### CONSIGNE DONNÉE 1
D'après l'extrait, de quels pays l'Afghanistan est-il frontalier ?
### CONSIGNE DONNÉE 2
Renommez "États-Unis" en "Américains" dans l'extrait, puis redonnez le passage qui s'ouvre sur les mots contenant "Les interventions de" et se termine par "vastes ressources pétrolières.".
### CONSIGNE DONNÉE 3
Traduisez en anglais cette phrase de l'extrait : « L'intervention en Afghanistan, quant à elle, relevait plus de la manœuvre géostratégique selon moi. »

### EXTRAIT
La Syrie, au cœur du changement du rapport de forces politique mondial
Depuis le début de l'opération Anonymous #OpSyria, je n'ai de cesse de m'interroger sur le degré de connaissance des acteurs de ce "mouvement", sur la qualité de leur conscience du tropisme géopolitique autour de ce pays à l'heure actuelle.
Quelques commentaires sur Reflets.info, quelques tweets de-ci, de-là, m'ont convaincu de préciser quelques notions à ce sujet, à mon niveau, et de mon point de vue.
Sur le traitement médiatique des évènements en Syrie
A l'instar de Gérard Chaliand, dont le travail a déjà fait l'objet d'un article ici, le traitement médiatique de la guerre civile syrienne me paraît volontairement biaisé (voir cette video). Sans trop s'avancer sur les responsables de cette prise d'angle, on peut raisonnablement penser que les media occidentaux soutiennent de fait l'insurrection car tel est l'intérêt de l'alliance stratégique à laquelle nous appartenons.
Le stratagème paraît d'autant plus décelable qu'il a été utilisé il y a un an en Lybie. Les motifs de l'intervention de l'OTAN en Afrique du Nord ont été révélés par la suite des évènements dans ce pays, "découverte" de gisements pétroliers, abandon de la convertibilité en or de la monnaie lybienne, divisions politiques allant parfois jusqu'au pire. On pourrait aussi évoquer l'Égypte ou la Tunisie, où l'"après" est à de nombreux égards pire que l'"avant" pour les citoyens lambda. Mais quel est donc l'intérêt de l'Organisation du Traité de l'Atlantique Nord dans le conflit syrien ?
Les interventions de l'OTAN ces dix dernières années
Le 11 septembre 2001 aura été un évènement chargé de symboles, mais plus de dix ans après le choc des images, ce qui ressort entre autres, c'est que pour la première fois depuis la fin de la Deuxième guerre mondiale, les États-Unis ont été attaqués sur leur sol. On peut porter du crédit aux théories du false-flag sur cet évènement, toujours est-il que le leader du monde unipolaire issu de la chute de l'URSS n'apparaissait plus comme intouchable.
L'intervention en Irak visait à mon sens, et ç'a été le sentiment de beaucoup de citoyens du monde à ce moment-là, essentiellement un moyen pour les États-Unis de s'assurer un accès peu onéreux à de vastes ressources pétrolières.
L'intervention en Afghanistan, quant à elle, relevait plus de la manœuvre géostratégique selon moi. Regardons de plus près la carte de la région :
L'Afghanistan est frontalier de l'Iran, du Pakistan, et de la Chine de manière plus anecdotique. Nous avons ici une région frontalière avec un pays qui fait les gros titres depuis bien longtemps, je veux bien sûr parler de l'Iran. La ligne Irak-Iran-Afghanistan fait donc à nouveau l'objet de toute l'attention des alliés de l'OTAN depuis 2001-2003. L'Iran est sous le feu des projecteurs depuis quelques années aussi, la Syrie, quant à elle, subit depuis un an le feu tout court. Quel est donc l'intérêt de cet axe en plein continent asiatique ?

### DONNÉES FOURNIES
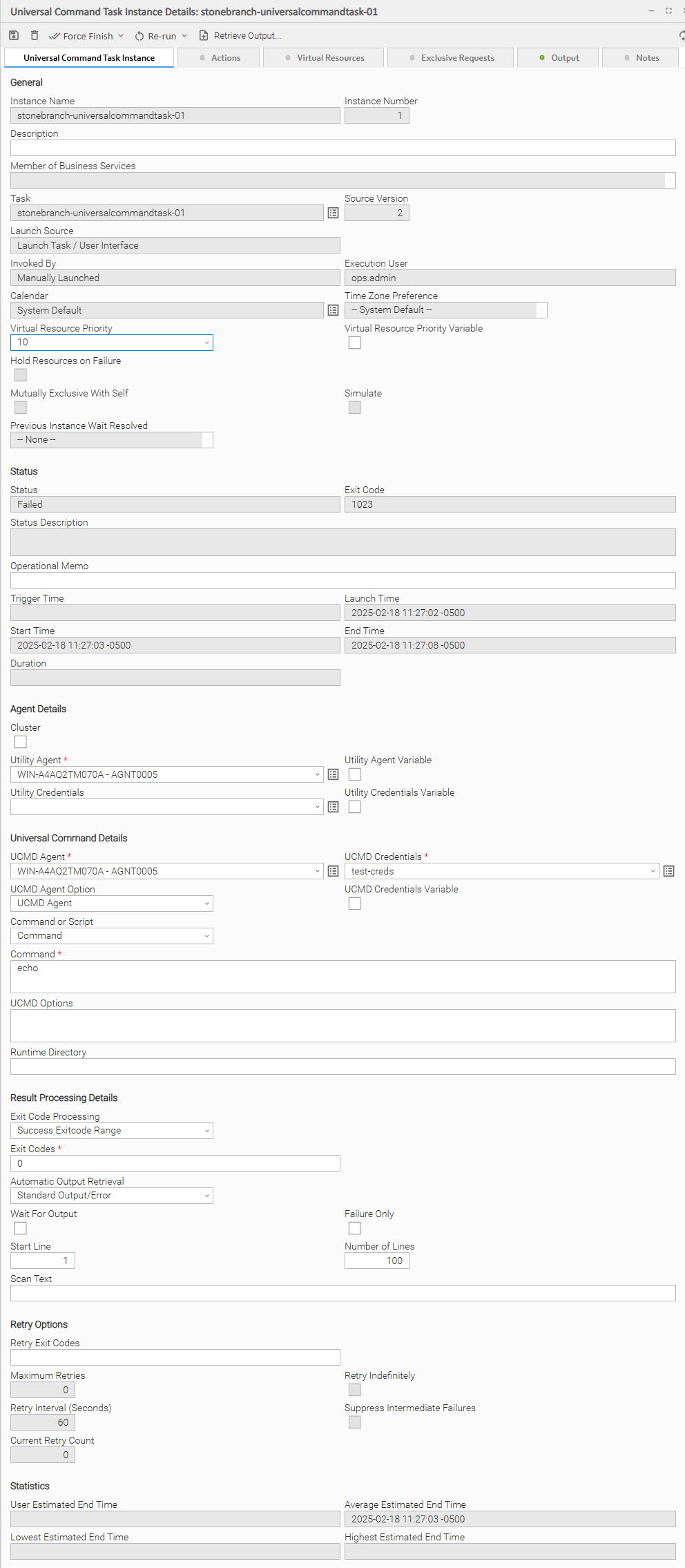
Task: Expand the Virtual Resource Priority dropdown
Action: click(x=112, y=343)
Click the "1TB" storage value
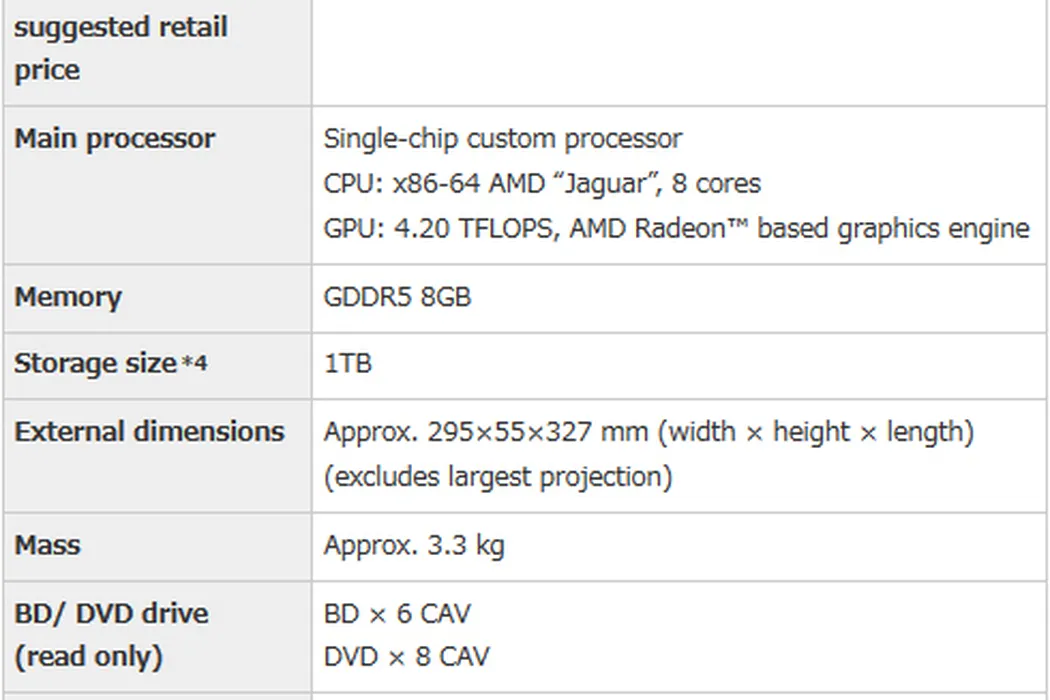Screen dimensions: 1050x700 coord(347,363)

### RÉPONSE CORRECTE 1
L'Afghanistan est frontalier de l'Iran, du Pakistan et de la Chine.

### RÉPONSE CORRECTE 2
Les interventions de l'OTAN ces dix dernières années
Le 11 septembre 2001 aura été un évènement chargé de symboles, mais plus de dix ans après le choc des images, ce qui ressort entre autres, c'est que pour la première fois depuis la fin de la Deuxième guerre mondiale, les Américains ont été attaqués sur leur sol. On peut porter du crédit aux théories du false-flag sur cet évènement, toujours est-il que le leader du monde unipolaire issu de la chute de l'URSS n'apparaissait plus comme intouchable.
L'intervention en Irak visait à mon sens, et ç'a été le sentiment de beaucoup de citoyens du monde à ce moment-là, essentiellement un moyen pour les Américains de s'assurer un accès peu onéreux à de vastes ressources pétrolières.

### RÉPONSE CORRECTE 3
The intervention in Afghanistan, for its part, was more of a geostrategic maneuver, in my view.